O Superior Tribunal de Justiça (STJ), no julgamento do Recurso Especial nº 2.093.778/PR ocorrido em
18/06/2024, manteve acórdão que reconhece a ilegalidade da atividade da Buser.

Na origem, o TRF4 considerou que: “A empresa BUSER possui plataforma digital que oferece transporte
irregular, em desacordo com as normas atinentes à matéria
.”

Apontou também que: “O serviço ofertado pela BUSER, no referido formato, trata-se de modelo irregular de fretamento instaurado pela ré que, inegavelmente, cria um mercado de transporte interestadual paralelo àquele regulamentado pelo poder público, gerando um sistema de concorrência desleal àquelas empresas que atuam de forma regular e previamente autorizada.”

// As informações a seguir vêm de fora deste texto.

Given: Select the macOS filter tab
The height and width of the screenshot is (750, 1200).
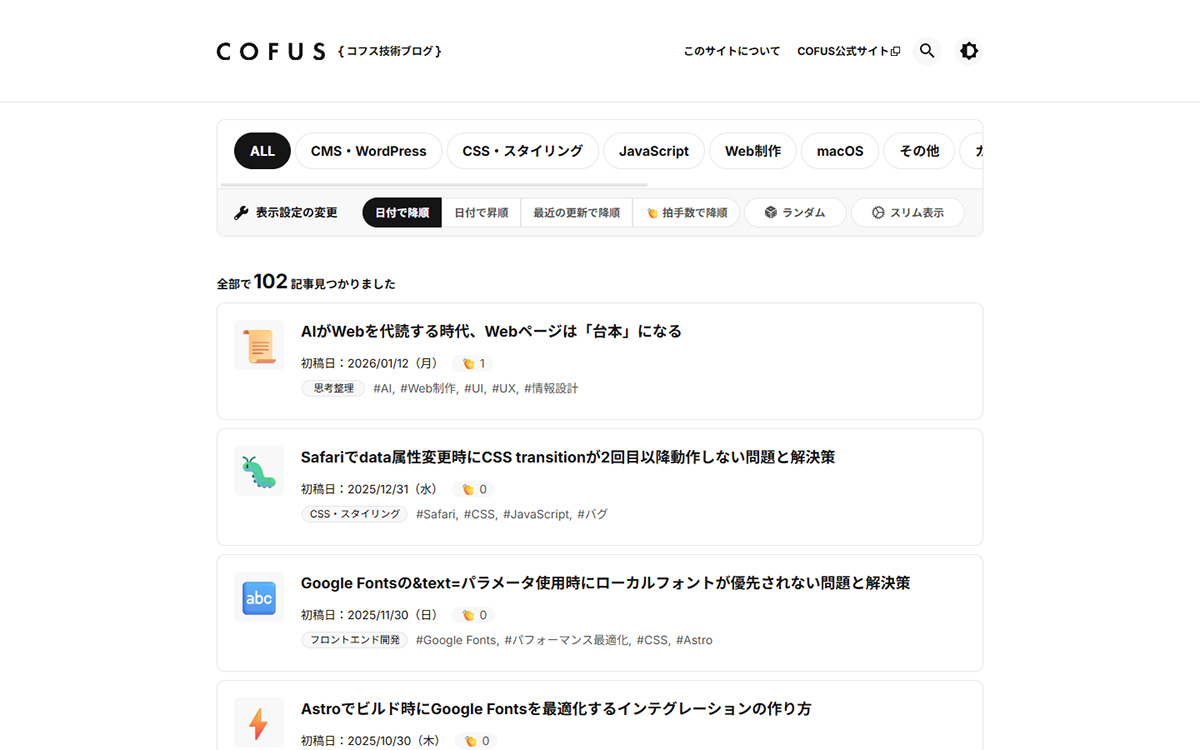Looking at the screenshot, I should [x=839, y=151].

O citado recurso especial da Buser teve provimento negado por votação unânime. A paradigmática decisão do STJ vai ao encontro de inúmeras manifestações do Poder Judiciário acerca da ilegalidade do modelo encabeçado pela Buser.

Destaca-se a importância da decisão para fins de segurança jurídica, pois compete ao STJ zelar pela
uniformidade da interpretação da legislação federal brasileira.